Ho ho ho, feliz natal...

Amnysinho Rachid

Então é Natal, e o que você fez? Usei muita máscara e me lambuzei em álcool em gel. E assim estamos chegando à grande e deliciosa época de Natal, aquela fase que paramos para analisar e traçar metas para o futuro.

Com certeza deslumbramos momentos melhores. Sabemos que o pior já passou, que aprendemos a nos cuidar e sabemos que tudo depende de nossa boa vontade.

Fui ao shopping e encontrei com o bom velhinho, um pouco diferente, bem longe de todos e de máscara, mas ainda nos mandando energias positivas.

Se você parar para pensar vai notar que este poderoso símbolo foi muito marcante em sua vida. Quem nunca sentiu a expectativa de esperar pelo bom velhinho, ganhando muito ou pouco, mas foi marcante.
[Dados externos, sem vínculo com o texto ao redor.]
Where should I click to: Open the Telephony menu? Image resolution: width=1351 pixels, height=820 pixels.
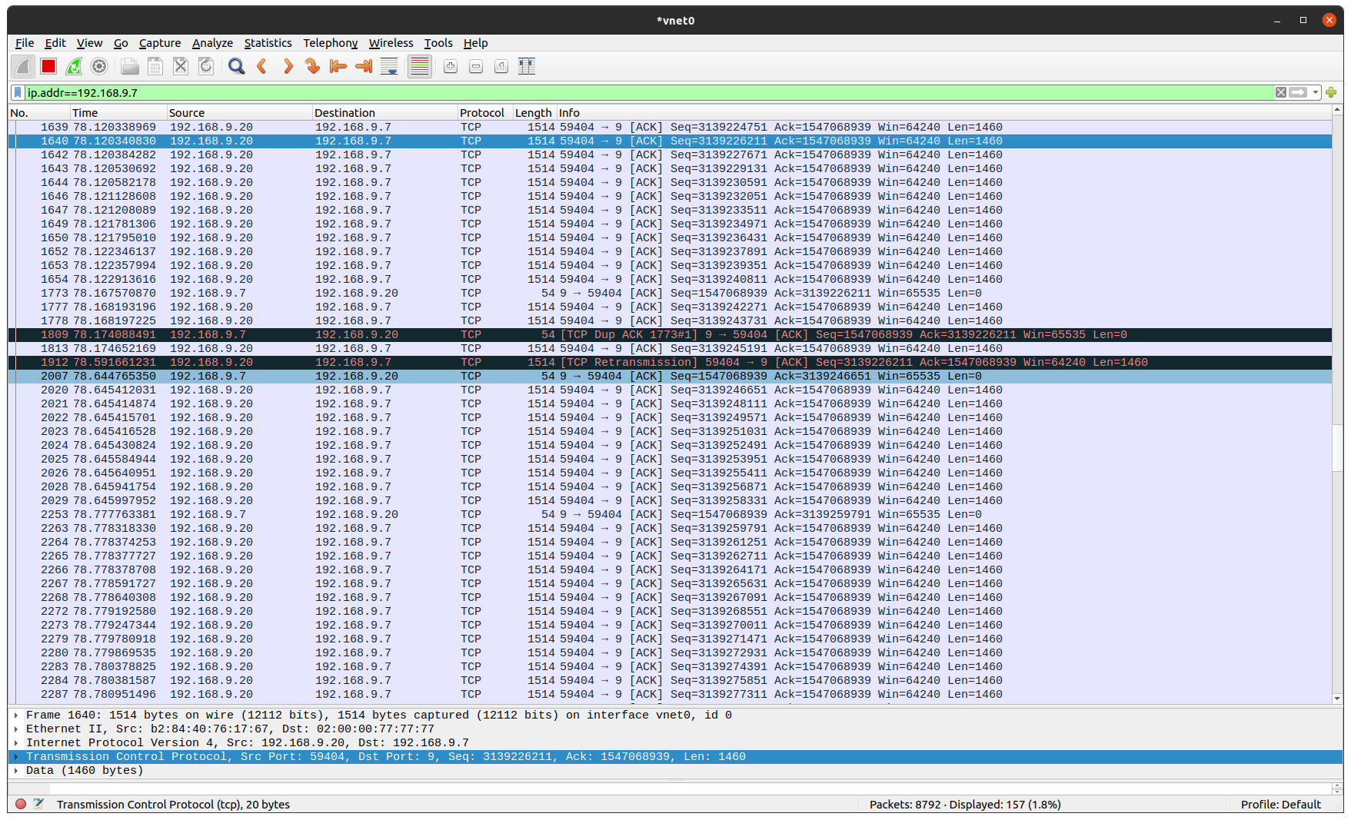tap(330, 43)
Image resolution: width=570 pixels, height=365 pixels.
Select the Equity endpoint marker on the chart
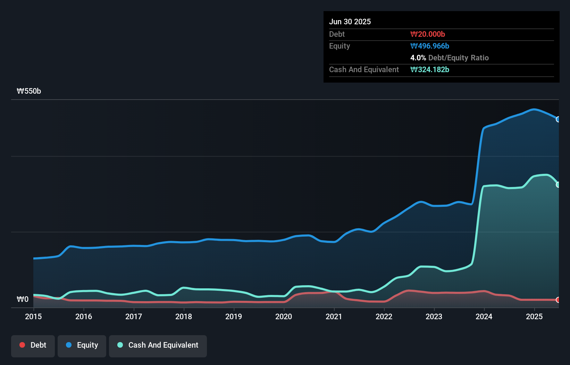coord(558,119)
Adoro tudo que vem do Natal, especialmente as comidas elaboradas com deliciosos temperos e repleto de receitas tradicionais de família. Quem não adora uma deliciosa rabanada, o pernil de porco, uma farofa crocante, o peru com mel, o chester dourado e os terrines, fora os doces incrivelmente deliciosos? Haja tentações.
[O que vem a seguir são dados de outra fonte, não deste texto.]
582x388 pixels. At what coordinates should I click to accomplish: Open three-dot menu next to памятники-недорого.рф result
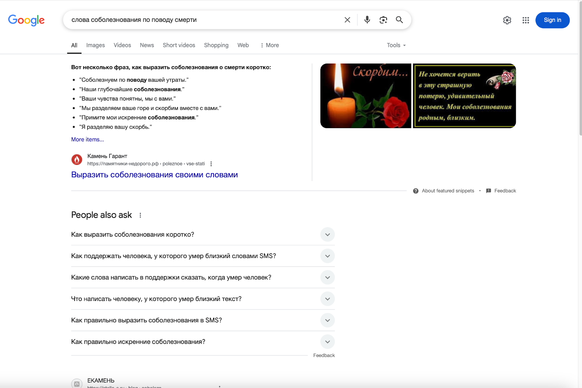[x=211, y=163]
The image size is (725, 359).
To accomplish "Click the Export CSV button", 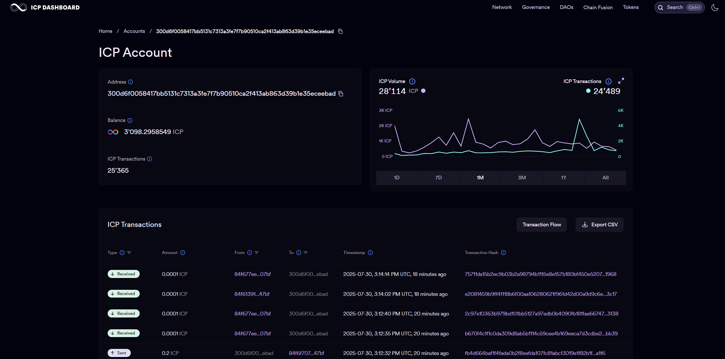I will (x=599, y=225).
Mas, voltando um pouquinho no tempo, lembramos como eram nossos natais. Para escolhermos nossos presentes, o caminho era visitar as lojas de brinquedos, que na época não eram muitas. Quem não se lembra do Bazar das Novidades, a Mineirinha? Com certeza para mim era o paraíso, os corredores entupidos de tranquinalhas que nos deixavam loucos.

Na semana que antecedia o Natal, o comércio ficava aberto até tarde da noite, e que delícia era rodar nas ruas. Na época não existia o perigo e a meninada se esbaldava.

Entrávamos em todas as lojas e rodávamos do começo da 1° de Junho até o fim da Goiás. Nesta época, era muito comum em cada esquina ter  um ambulante e rolava de tudo, frutas, brinquedos... Tinha um item muito engraçado que todo ano aparecia, era um cocô de plástico, idêntico e horroroso. Tinha também a lagartixa e a barata que comprávamos para dar sustos nos outros.

Desejo a todos o melhor Natal do mundo e, se tivermos saúde, já estamos na vantagem. Vamos saber festejar nos protegendo e, desta maneira, aos que estão ao nosso redor. O amor sempre vai vencer e, com certeza, Papai Noel existe, basta acreditar.